# [TASK REQUIREMENTS]
From the top of the records below, return each line exactly, ending with the line that contains "You are a computer-use agent. This".

# [MATERIAL FOR THE TASK]
= = = = =

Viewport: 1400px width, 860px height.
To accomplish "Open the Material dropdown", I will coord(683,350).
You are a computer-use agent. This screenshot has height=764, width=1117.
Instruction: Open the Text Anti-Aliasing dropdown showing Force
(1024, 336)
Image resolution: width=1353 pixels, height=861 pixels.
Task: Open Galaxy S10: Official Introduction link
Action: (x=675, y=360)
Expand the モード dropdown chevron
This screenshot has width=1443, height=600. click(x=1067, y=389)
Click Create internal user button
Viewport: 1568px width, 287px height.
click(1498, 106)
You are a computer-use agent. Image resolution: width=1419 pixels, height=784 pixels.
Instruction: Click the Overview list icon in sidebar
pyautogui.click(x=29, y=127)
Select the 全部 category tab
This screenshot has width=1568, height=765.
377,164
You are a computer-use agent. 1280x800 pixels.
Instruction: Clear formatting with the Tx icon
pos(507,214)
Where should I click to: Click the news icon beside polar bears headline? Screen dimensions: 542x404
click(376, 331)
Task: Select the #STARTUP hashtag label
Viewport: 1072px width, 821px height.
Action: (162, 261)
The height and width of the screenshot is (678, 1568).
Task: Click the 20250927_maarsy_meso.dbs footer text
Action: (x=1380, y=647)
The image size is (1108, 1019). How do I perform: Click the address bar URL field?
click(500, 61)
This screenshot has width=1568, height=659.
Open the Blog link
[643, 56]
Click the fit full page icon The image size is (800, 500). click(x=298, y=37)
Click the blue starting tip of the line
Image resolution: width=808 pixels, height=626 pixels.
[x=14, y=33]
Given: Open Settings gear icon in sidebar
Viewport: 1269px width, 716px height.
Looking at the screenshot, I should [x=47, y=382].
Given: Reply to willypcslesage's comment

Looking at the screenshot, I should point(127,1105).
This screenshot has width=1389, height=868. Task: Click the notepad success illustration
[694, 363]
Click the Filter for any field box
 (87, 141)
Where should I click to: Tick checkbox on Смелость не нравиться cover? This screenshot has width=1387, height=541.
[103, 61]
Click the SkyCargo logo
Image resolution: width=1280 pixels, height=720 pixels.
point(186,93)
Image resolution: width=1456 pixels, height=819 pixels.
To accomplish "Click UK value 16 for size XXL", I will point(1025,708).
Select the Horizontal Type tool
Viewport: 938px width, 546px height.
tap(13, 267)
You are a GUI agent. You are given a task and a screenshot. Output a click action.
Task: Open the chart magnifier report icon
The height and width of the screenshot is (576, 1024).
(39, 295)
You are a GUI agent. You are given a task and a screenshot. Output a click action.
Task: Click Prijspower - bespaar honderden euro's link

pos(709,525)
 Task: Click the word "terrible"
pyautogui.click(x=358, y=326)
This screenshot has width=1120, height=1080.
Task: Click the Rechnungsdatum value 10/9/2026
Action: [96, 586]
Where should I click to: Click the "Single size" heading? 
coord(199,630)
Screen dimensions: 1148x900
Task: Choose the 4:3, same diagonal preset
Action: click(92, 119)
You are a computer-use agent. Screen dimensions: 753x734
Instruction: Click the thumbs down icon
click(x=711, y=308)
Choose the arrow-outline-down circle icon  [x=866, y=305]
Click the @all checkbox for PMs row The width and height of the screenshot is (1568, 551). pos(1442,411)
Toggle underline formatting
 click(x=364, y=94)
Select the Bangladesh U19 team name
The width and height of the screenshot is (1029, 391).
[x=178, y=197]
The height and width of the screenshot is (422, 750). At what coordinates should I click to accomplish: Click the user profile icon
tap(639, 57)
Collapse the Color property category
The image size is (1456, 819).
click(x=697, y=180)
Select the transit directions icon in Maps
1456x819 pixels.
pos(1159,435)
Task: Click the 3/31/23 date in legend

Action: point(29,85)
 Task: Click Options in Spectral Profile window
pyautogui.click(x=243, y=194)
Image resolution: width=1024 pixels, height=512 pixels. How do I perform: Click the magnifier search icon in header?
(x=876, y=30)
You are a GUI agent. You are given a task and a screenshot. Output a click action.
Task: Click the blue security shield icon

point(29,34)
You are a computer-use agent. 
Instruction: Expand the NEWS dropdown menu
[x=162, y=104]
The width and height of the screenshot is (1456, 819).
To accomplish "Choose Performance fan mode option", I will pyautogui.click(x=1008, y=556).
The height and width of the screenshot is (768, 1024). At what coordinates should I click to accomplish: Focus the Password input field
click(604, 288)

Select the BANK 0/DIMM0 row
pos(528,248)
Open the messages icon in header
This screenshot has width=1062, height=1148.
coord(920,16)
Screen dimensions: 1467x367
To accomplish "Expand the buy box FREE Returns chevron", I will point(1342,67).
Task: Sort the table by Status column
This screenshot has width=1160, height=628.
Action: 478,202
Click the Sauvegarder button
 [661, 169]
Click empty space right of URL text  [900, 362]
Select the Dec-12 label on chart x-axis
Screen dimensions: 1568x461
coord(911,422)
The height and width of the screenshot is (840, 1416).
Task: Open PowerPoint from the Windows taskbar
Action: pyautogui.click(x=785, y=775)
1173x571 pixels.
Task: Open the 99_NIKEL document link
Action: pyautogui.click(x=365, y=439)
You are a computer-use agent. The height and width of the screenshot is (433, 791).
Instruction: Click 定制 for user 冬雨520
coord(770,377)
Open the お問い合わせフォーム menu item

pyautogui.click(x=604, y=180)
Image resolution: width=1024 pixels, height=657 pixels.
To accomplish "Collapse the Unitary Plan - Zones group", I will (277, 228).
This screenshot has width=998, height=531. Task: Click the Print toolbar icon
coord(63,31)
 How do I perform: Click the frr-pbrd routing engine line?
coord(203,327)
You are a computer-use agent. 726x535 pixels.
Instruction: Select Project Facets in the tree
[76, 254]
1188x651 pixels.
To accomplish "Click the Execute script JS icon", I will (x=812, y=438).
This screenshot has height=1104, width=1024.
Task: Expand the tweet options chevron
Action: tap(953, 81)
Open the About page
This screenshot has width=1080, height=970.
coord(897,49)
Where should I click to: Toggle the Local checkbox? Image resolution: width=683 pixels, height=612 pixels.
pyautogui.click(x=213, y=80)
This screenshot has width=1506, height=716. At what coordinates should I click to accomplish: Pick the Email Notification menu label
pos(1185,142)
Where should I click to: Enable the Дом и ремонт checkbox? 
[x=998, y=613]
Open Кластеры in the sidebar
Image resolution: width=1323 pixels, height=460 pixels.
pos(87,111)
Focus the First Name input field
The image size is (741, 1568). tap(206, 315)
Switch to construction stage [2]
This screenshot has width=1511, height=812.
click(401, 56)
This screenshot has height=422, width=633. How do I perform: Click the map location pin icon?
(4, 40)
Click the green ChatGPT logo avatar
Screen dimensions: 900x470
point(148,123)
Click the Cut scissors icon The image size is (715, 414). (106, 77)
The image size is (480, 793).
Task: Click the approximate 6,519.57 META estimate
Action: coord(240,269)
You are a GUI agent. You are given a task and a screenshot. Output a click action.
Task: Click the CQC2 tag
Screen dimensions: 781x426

= = = = =

# [WRITTEN ANSWER]
Viewport: 1400px width, 860px height.
To accomplish "Open the Material dropdown", I will coord(683,350).
You are a computer-use agent. This screenshot has height=764, width=1117.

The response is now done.